Osteo-BCNN

Abstract

Osteoarthritis (OA) is a prevalent joint disease in the knee which is the most common form of arthritis. Accurate diagnosis and severity assessment are crucial for effective treatment. However, existing AI models can yield incorrect predictions, leading to potential harm. Our research addresses this issue by introducing Bayesian Convolutional Neural Networks (BCNNs) to quantify prediction uncertainty, so results with high uncertainty can be disregarded. Our study focuses on OA severity assessment using knee X-ray images. We propose a generalized approach applicable to diverse patient populations. By incorporating Bayesian techniques, we enable uncertainty estimation for each prediction.
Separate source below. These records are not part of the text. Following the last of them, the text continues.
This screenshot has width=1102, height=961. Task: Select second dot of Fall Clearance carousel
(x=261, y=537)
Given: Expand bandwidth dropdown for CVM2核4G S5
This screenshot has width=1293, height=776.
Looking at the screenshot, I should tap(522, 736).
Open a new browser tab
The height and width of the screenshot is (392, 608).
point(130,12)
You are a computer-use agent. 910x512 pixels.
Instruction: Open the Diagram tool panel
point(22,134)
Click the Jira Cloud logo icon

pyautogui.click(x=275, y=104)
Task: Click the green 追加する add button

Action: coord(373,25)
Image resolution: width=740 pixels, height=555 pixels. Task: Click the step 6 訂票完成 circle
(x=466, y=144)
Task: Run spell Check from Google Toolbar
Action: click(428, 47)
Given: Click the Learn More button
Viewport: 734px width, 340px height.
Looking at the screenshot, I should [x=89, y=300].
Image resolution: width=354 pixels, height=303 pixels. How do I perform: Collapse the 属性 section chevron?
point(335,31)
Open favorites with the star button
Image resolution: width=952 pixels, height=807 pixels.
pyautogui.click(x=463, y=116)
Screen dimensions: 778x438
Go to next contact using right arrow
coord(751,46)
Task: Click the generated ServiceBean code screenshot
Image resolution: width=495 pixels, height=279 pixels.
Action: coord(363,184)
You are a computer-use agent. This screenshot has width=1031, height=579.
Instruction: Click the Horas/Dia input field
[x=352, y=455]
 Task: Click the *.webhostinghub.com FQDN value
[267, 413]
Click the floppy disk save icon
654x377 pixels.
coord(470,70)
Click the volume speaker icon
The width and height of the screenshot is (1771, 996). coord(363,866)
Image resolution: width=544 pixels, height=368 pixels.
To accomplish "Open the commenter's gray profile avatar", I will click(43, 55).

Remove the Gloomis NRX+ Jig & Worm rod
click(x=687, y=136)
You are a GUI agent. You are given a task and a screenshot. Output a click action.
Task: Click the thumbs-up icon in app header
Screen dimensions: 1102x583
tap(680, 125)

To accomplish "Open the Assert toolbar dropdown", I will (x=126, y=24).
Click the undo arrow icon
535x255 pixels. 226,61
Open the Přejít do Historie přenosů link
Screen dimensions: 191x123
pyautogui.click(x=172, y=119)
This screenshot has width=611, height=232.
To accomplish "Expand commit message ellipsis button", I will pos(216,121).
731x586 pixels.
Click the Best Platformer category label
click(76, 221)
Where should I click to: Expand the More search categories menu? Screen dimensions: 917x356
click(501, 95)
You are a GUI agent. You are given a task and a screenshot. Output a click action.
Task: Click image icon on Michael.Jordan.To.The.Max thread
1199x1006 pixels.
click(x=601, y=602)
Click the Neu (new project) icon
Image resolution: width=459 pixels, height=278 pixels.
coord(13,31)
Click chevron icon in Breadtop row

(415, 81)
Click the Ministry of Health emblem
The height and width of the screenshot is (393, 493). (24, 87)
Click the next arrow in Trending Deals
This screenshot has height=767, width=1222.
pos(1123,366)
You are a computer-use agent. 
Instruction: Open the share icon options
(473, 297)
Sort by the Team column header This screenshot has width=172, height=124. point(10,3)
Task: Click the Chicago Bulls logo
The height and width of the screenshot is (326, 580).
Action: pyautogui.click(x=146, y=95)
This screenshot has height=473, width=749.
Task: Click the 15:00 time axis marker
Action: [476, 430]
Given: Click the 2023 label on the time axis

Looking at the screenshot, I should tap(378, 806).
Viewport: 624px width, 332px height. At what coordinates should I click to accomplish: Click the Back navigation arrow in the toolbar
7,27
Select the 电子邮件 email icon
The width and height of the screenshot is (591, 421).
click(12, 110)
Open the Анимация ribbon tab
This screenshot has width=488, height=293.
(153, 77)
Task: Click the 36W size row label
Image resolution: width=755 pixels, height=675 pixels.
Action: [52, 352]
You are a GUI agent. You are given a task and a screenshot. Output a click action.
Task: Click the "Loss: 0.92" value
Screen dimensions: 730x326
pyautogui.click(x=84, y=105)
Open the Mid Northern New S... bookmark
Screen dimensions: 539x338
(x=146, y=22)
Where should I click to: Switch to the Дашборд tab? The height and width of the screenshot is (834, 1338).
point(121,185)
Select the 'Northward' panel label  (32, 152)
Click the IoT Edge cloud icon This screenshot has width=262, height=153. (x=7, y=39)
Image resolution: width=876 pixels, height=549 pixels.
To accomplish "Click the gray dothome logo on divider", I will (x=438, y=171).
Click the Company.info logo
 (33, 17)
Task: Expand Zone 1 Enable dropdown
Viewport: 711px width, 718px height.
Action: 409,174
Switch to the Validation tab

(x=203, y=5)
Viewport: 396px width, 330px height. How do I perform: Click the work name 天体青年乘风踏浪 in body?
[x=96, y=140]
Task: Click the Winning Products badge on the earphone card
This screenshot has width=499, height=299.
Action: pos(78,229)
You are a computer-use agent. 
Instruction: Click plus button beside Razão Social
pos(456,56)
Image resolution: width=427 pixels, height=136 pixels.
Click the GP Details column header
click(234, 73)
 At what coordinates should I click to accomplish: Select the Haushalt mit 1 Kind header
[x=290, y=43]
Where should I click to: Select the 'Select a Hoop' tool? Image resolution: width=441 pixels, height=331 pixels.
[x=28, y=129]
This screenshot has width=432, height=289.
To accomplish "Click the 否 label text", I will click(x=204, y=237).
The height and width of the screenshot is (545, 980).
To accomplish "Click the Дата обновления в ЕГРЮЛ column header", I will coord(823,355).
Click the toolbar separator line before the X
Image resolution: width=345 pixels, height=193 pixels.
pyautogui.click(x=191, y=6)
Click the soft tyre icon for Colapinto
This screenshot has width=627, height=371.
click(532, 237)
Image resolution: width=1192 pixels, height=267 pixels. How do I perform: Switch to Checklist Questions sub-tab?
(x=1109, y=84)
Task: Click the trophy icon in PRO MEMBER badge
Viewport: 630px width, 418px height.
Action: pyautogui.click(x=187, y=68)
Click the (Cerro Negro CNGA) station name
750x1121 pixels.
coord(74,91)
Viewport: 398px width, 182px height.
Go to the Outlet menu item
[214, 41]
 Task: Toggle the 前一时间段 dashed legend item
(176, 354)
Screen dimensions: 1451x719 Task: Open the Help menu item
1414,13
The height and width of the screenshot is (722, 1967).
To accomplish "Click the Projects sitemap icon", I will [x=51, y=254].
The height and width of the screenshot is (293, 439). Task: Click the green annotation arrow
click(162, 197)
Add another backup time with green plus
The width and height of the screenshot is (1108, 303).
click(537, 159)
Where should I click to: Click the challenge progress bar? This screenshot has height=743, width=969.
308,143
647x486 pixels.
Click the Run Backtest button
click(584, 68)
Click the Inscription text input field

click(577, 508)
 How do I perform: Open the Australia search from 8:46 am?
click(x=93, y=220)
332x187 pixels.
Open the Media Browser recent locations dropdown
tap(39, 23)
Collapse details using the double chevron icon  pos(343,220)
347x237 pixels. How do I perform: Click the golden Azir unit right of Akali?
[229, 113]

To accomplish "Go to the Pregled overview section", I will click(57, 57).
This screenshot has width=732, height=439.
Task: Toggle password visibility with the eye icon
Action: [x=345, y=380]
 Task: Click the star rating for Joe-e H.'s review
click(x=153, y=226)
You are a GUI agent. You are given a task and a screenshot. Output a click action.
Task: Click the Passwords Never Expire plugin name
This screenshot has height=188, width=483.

We trained BCNNs on a large dataset of knee X-rays, capturing both structural features and uncertainty. Our model accounts for epistemic and aleatoric uncertainty, allowing clinicians to gauge the reliability of predictions. To enhance the robustness and generalization of our model, we incorporated data augmentation techniques during training. Our BCNN model achieved 85% accuracy in OA severity prediction. By providing uncertainty estimates, medical professionals can make informed decisions, avoiding undue reliance on potentially flawed AI outputs. This research has significant implications for improving patient care and reducing misdiagnoses.